The effect of hesperidin supplementation on inflammatory markers in human adults: A systematic review and meta-analysis of randomized controlled clinical trials

Hesperidin (a flavanone found in citrus fruits) supplementation is suggested to inversely affect inflammation; however, clinical trials have led to inconsistent results. To examine the effect of hesperidin supplementation on inflammatory markers using systematic review and meta-analysis of randomized controlled clinical trials (RCTs). Online databases including PubMed, Scopus, ISI Web of Science, and Google Scholar were searched up to December 2018. A random-effects model was used to compare the mean changes in the inflammatory markers between hesperidin supplemented and control subjects. Six eligible RCTs with 296 participants were included in the systematic review. The meta-analysis revealed that hesperidin significantly reduces Vascular Cell Adhesion Molecule 1 (VCAM-1) levels [weighted mean difference (WMD) = −22.81 ng/L, P = 0.041, n = 3]. No considerable changes was observed for serum C-reactive protein (CRP) levels (WMD = −0.69 mg/L, P = 0.079, n = 5); the subgroup analysis showed a significant reduction in studies with a parallel design (WMD = −0.72 mg/L, P = 0.024, n = 3), and studies with more than 4 weeks of follow-up (WMD = −0.76 mg/L, P = 0.020, n = 2). Hesperidin supplementation had no signification effect on circulating E-selectin, interleukin 6, and Intercellular Adhesion Molecule 1 (ICAM-1) levels. The present study suggests that although hesperidin supplementation significantly improves VCAM-1 levels; however, other inflammatory markers might not be affected.

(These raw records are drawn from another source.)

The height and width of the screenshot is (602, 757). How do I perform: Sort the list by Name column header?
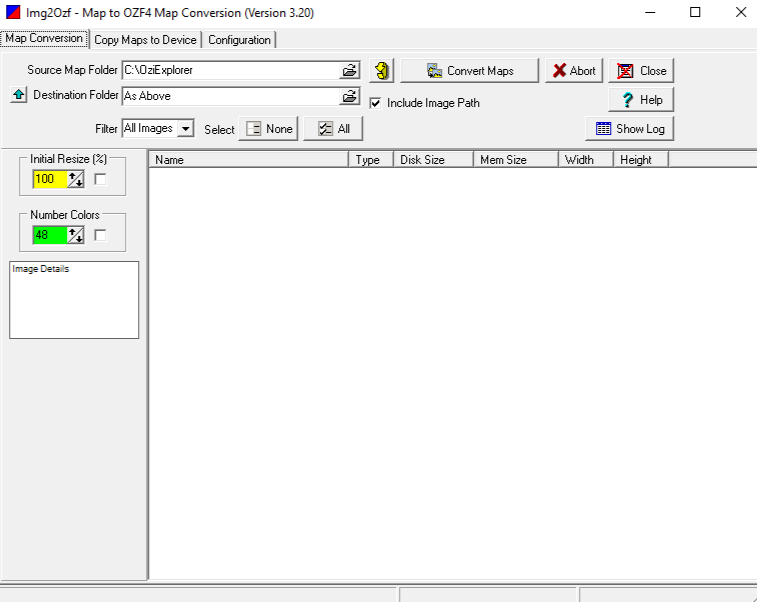248,160
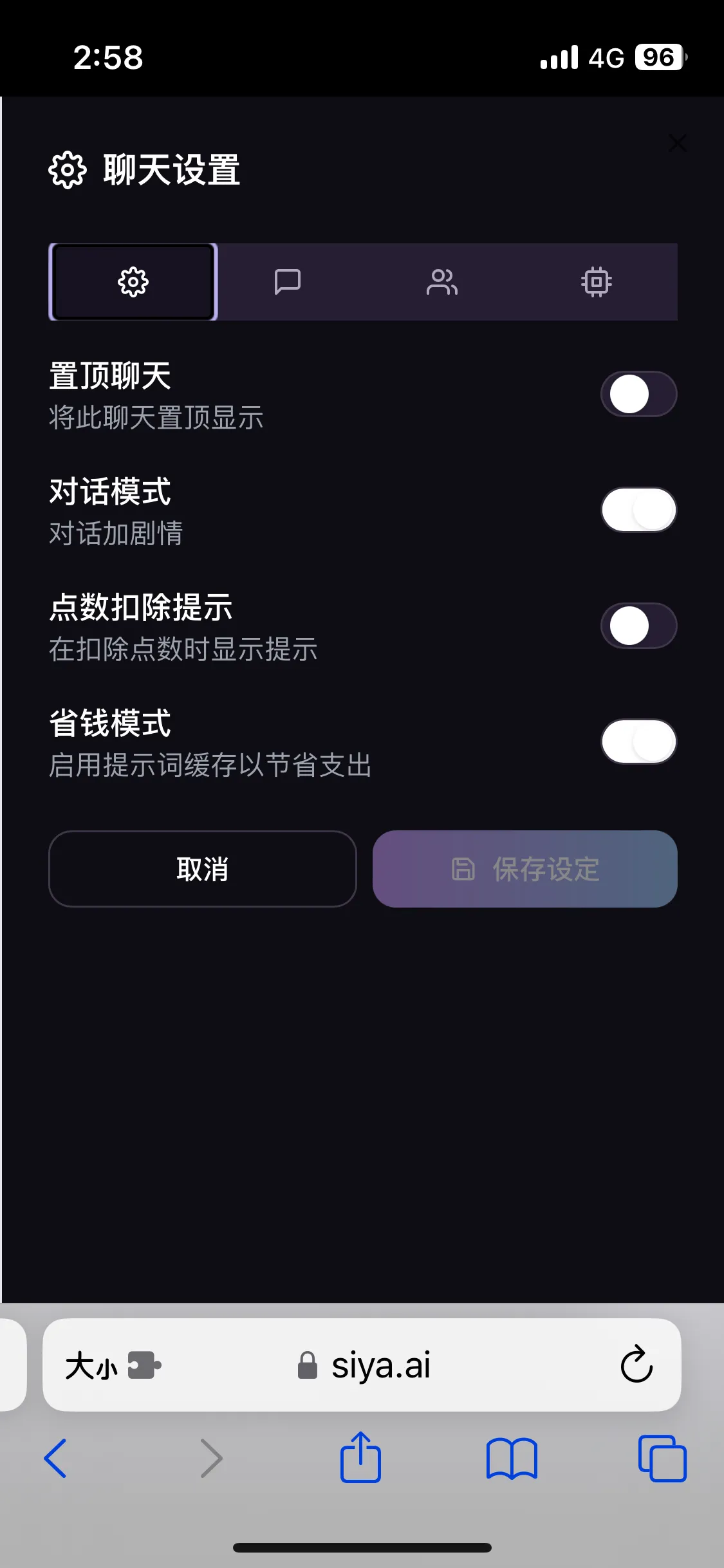Open the chat bubble settings tab

coord(287,282)
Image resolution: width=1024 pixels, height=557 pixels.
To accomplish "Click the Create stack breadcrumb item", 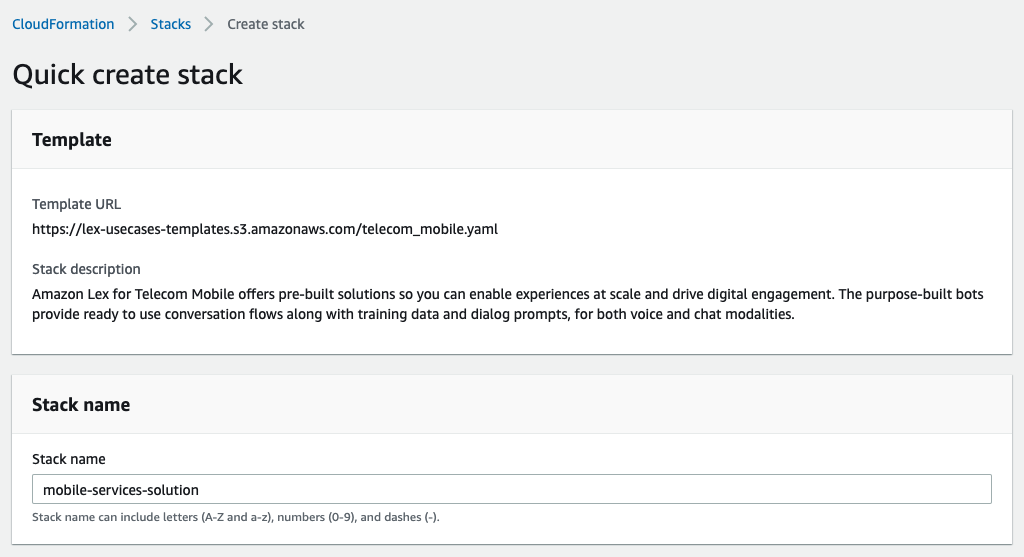I will [266, 24].
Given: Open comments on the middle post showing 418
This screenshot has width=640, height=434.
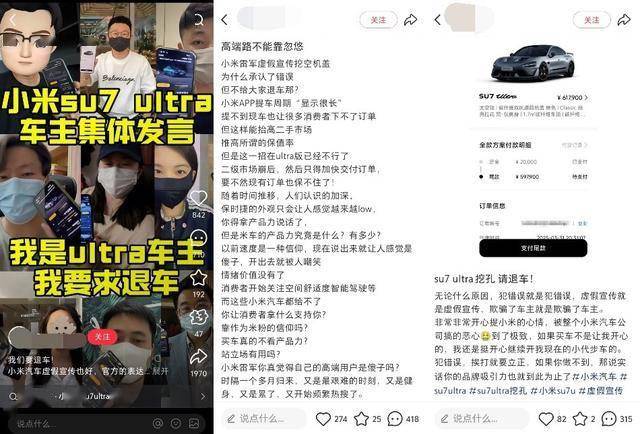Looking at the screenshot, I should (395, 419).
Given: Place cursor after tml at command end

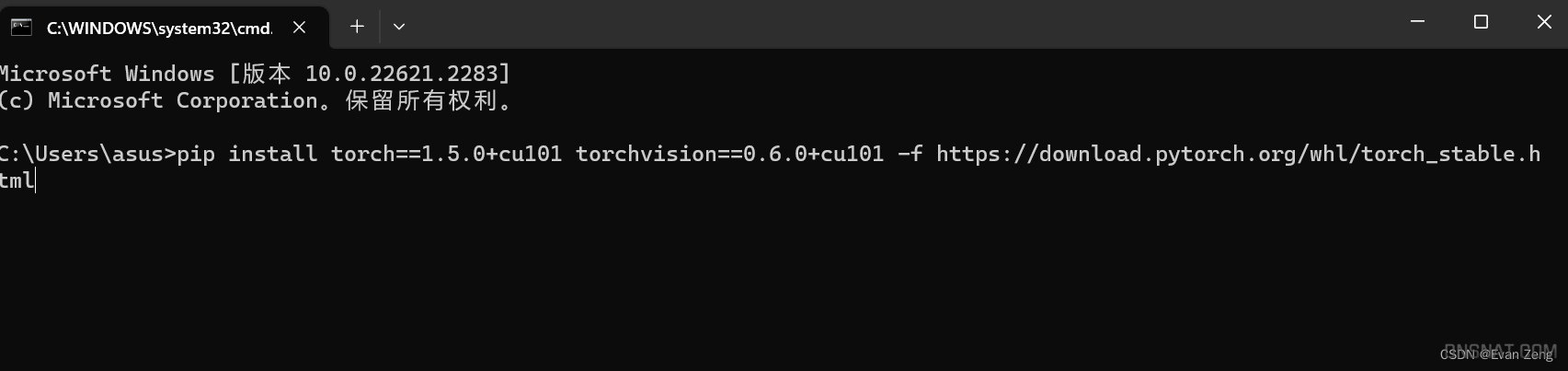Looking at the screenshot, I should (x=35, y=180).
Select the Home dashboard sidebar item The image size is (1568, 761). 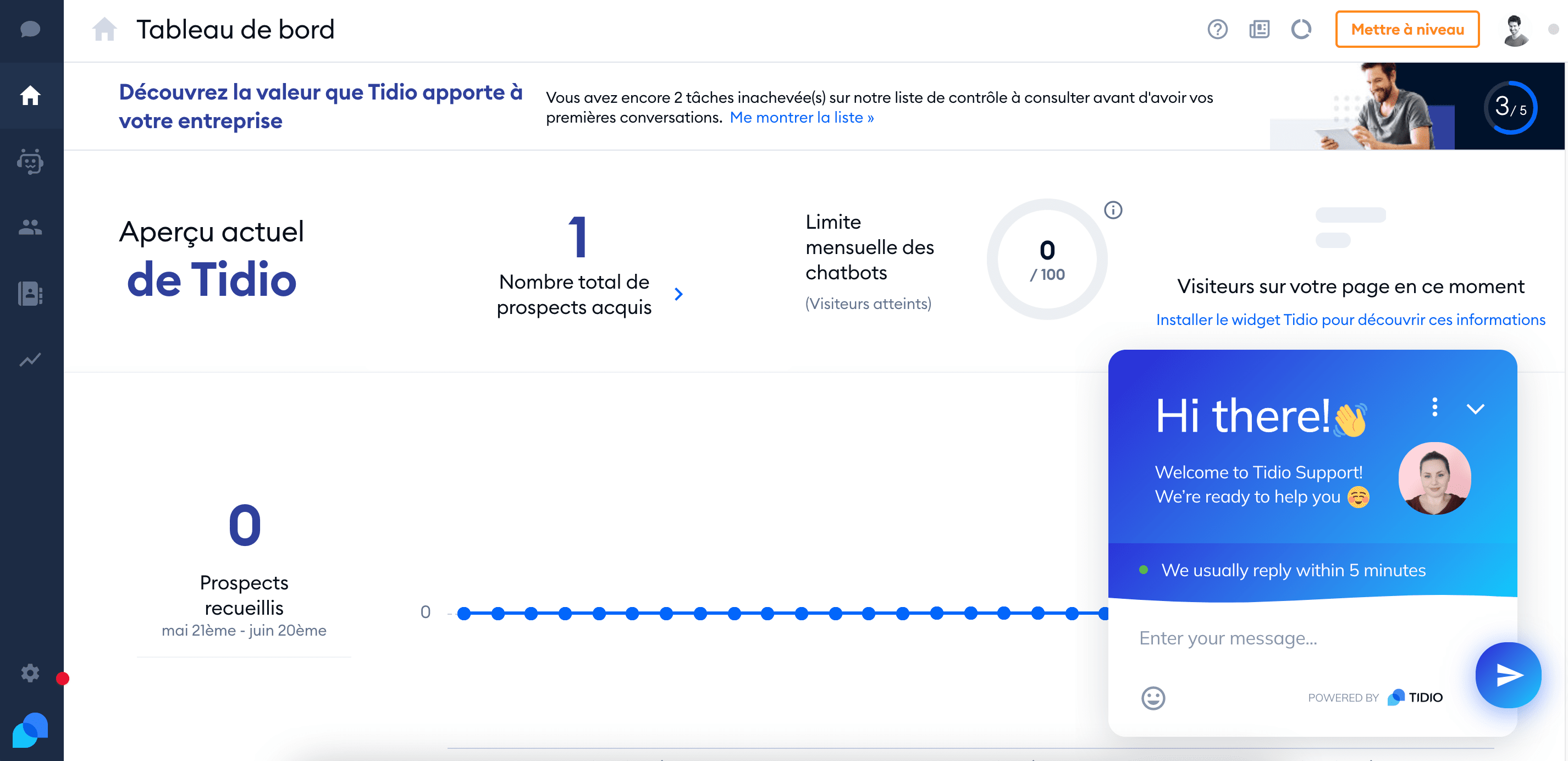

Further high-quality systematic reviews exploring the effect of hesperidin particularly on VCAM-1, ICAM-1, E-selectin, and interleukin 6 are still needed to confirm these results. •Hesperidin supplementation is suggested to affect inflammatory markers particularly in animal models.•We reviewed the effect of hesperidin intake on inflammatory markers in human adults.•Six randomized controlled clinical trials (RCTs)were eligible to be included.•Hesperidin supplementation might reduce Vascular Cell Adhesion Molecule 1 levels.•Hesperidin also reduced C reactive protein in RCTs lasted more than 4 weeks.